Frenicle de Bessy was an excellent amateur mathematician whose father and brother both held official positions as counsellors at the Court of Monnais in Paris. Very little is known about his life (even his year of birth is a guess) and, given that he was one of the founder members of the Paris Academy of Sciences and has an Éloge written by the Marquis de Condorcet, this must give us one obvious fact about Frenicle de Bessy, namely that he was a very private man. Even Pierre de Fermat, with whom Frenicle de Bessy corresponded, commented in August 1638 that he knew nothing of the man. Historians have come up with some guesses about Frenicle de Bessy, but little in the way of hard facts about him have emerged other than his letters and writings about mathematics. Let us quote from David Sturdy :-
Born and raised in Paris, Frenicle de Bessy must have graduated in law before proceeding to hold the office of 'conseiller à la cour des monnaies'. This tribunal had been a sovereign court since 1552, which is to say that its writ ran throughout the kingdom, and in certain areas of competence it ranked as a final court of appeal. As its title indicates, it paid particular attention to subjects pertaining to coinage and finance. It exercised important advisory and administrative functions, helping the government periodically to fix the value in livres, sous and deniers of the many types of coinage in France, and being responsible for drafting royal edicts on financial affairs. ... It oversaw the management and output of the thirty mints which operated in the kingdom, to which end it despatched its 'conseillers' on special missions. ... It tried both civil and criminal cases concerning forgery, counterfeit, or any dispute over the coinage of the realm. ... This was the environment in which Frenicle de Bessy spent much of his time. ... He may have been a 'conseiller' by the late 1630s when he was attending meetings of Mersenne's group. He subsequently joined the Montmor and Thévenot 'academies', assisting from time to time in astronomical observations conducted by members of the latter group. ... when names were being canvassed for the Académie des Sciences, that of Frenicle de Bessy was among those regarded as most likely to be included. Not least among his advantages was his cooperative, genial personality. ... If anyone could help the new institution to work harmoniously it was Frenicle de Bessy.
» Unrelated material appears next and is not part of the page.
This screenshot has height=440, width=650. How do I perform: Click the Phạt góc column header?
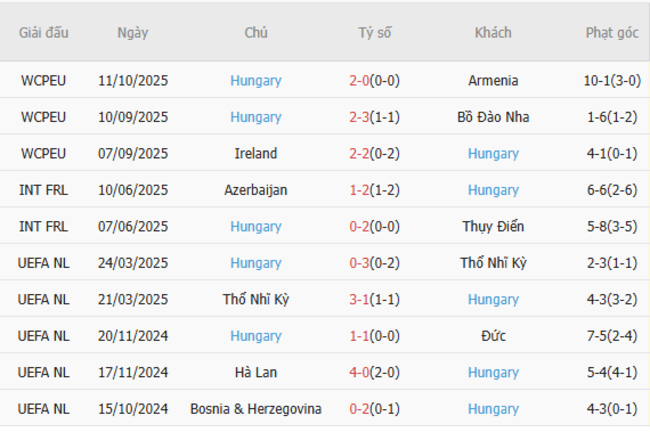[x=612, y=32]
Some of the information in Sturdy's book is taken from Condorcet's Éloge which recent studies  have found to be unreliable.
He corresponded with René Descartes, Pierre de Fermat, Christiaan Huygens and Marin Mersenne. Most of the correspondence between these men and Frenicle de Bessy was on number theory but not exclusively so. He does comment on applied mathematical problems such as the trajectory of a body which falls from a starting position with an initial horizontal component. In a letter which he wrote at Dover in England to Mersenne on 7 June 1634, Frenicle describes an experiment to study the trajectory of a body released from the top of the mast of a moving ship. The data which he presents in the letter is quite accurate. Again on a more applied mathematical topic, Frenicle wrote an article which makes comments on Galileo's Dialogue. However, the famous mathematical historian Moritz Cantor felt that since Frenicle was so highly regarded by other mathematicians of his day that he must have produced further research which was known to his colleagues at the time but it was never published and no record of it has come down to us.
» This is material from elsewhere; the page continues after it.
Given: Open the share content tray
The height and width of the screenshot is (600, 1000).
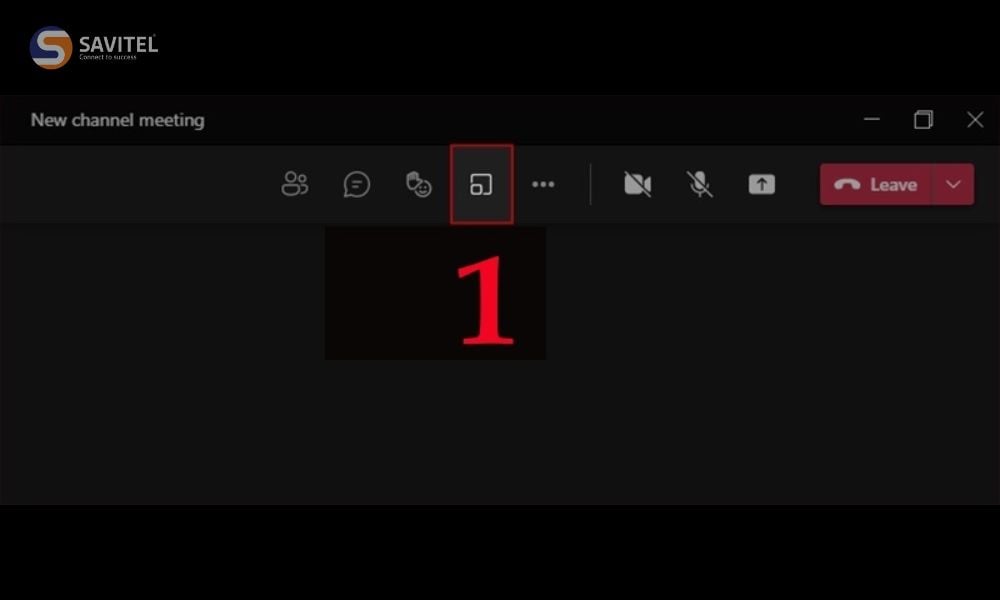Looking at the screenshot, I should [x=761, y=184].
It is interesting to look at a comment about Frenicle in a letter of one of his correspondents. Sir Kenelm Digby (1603-1665) was an English courtier but, as a Roman Catholic, spent many years in voluntary exile in Paris during a time of religious difficulties in England. Between 1635 and 1660 he was mostly in Paris where he met both Marin Mersenne and Thomas Hobbes. Digby clearly knew Frenicle well and several letters from Frenicle to Digby around 1658 are extant. Here is a comment about Frenicle made by Digby:-
I told M Frenicle that, for someone with so much passion and spirit that he has and with such wonderful genius for the science of numbers, the fire would be brighter if he would excite it or increase it by study, by reading the writings of past scholars and by conversations.
Again Digby feared in 1657 that Frenicle was becoming infatuated with theology and wrote that Frenicle:-
... could have been ranked as one of the greatest mathematicians of the century.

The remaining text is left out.